── Records to process ──
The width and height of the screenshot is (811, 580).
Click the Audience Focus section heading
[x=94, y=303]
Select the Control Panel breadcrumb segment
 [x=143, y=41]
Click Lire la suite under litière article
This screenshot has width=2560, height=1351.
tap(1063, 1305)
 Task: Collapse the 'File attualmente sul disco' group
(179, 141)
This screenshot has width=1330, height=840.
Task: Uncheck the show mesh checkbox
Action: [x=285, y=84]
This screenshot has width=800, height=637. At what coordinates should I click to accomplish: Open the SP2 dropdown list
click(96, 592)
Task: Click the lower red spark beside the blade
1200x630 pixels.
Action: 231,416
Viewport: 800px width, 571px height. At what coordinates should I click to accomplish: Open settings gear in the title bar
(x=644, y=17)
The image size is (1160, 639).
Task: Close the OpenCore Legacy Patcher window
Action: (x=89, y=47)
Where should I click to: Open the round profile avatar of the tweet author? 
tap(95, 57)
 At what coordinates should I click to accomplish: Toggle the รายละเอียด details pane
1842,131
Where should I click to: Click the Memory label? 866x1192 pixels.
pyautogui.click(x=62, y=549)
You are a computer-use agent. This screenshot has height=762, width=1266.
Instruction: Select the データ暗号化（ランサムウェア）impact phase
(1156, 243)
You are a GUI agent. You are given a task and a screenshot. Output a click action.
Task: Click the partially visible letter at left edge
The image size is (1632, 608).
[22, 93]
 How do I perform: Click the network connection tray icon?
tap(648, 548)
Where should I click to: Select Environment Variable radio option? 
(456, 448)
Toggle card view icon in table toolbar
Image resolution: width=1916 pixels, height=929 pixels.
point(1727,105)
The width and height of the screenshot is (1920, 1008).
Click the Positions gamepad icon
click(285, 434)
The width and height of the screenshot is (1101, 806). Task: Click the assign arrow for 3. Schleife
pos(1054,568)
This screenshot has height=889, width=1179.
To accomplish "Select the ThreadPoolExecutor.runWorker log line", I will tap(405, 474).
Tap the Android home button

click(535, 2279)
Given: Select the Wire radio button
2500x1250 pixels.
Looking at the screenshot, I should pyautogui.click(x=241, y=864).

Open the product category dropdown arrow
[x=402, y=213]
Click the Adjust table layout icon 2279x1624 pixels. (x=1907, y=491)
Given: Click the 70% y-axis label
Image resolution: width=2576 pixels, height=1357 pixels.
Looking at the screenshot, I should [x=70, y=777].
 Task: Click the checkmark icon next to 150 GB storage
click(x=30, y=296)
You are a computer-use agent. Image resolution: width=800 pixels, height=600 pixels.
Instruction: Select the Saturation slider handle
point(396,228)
───
→ What this task involves: Copy these items word for word, covering every line from first to last.

→ Full solution:
The width and height of the screenshot is (811, 580).
Click the Audience Focus section heading
[x=94, y=303]
Select the Control Panel breadcrumb segment
 [x=143, y=41]
Click Lire la suite under litière article
This screenshot has width=2560, height=1351.
tap(1063, 1305)
 Task: Collapse the 'File attualmente sul disco' group
(179, 141)
This screenshot has width=1330, height=840.
Task: Uncheck the show mesh checkbox
Action: [x=285, y=84]
This screenshot has width=800, height=637. At what coordinates should I click to accomplish: Open the SP2 dropdown list
click(96, 592)
Task: Click the lower red spark beside the blade
1200x630 pixels.
Action: 231,416
Viewport: 800px width, 571px height. At what coordinates should I click to accomplish: Open settings gear in the title bar
(x=644, y=17)
The image size is (1160, 639).
Task: Close the OpenCore Legacy Patcher window
Action: (x=89, y=47)
Where should I click to: Open the round profile avatar of the tweet author? 
tap(95, 57)
 At what coordinates should I click to accomplish: Toggle the รายละเอียด details pane
1842,131
Where should I click to: Click the Memory label? 866x1192 pixels.
pyautogui.click(x=62, y=549)
You are a computer-use agent. This screenshot has height=762, width=1266.
Instruction: Select the データ暗号化（ランサムウェア）impact phase
(1156, 243)
You are a GUI agent. You are given a task and a screenshot. Output a click action.
Task: Click the partially visible letter at left edge
The image size is (1632, 608).
[22, 93]
 How do I perform: Click the network connection tray icon?
tap(648, 548)
Where should I click to: Select Environment Variable radio option? 
(456, 448)
Toggle card view icon in table toolbar
Image resolution: width=1916 pixels, height=929 pixels.
point(1727,105)
The width and height of the screenshot is (1920, 1008).
Click the Positions gamepad icon
click(285, 434)
The width and height of the screenshot is (1101, 806). Task: Click the assign arrow for 3. Schleife
pos(1054,568)
This screenshot has height=889, width=1179.
To accomplish "Select the ThreadPoolExecutor.runWorker log line", I will tap(405, 474).
Tap the Android home button

click(535, 2279)
Given: Select the Wire radio button
2500x1250 pixels.
Looking at the screenshot, I should pyautogui.click(x=241, y=864).

Open the product category dropdown arrow
[x=402, y=213]
Click the Adjust table layout icon 2279x1624 pixels. (x=1907, y=491)
Given: Click the 70% y-axis label
Image resolution: width=2576 pixels, height=1357 pixels.
Looking at the screenshot, I should [x=70, y=777].
 Task: Click the checkmark icon next to 150 GB storage
click(x=30, y=296)
You are a computer-use agent. Image resolution: width=800 pixels, height=600 pixels.
Instruction: Select the Saturation slider handle
point(396,228)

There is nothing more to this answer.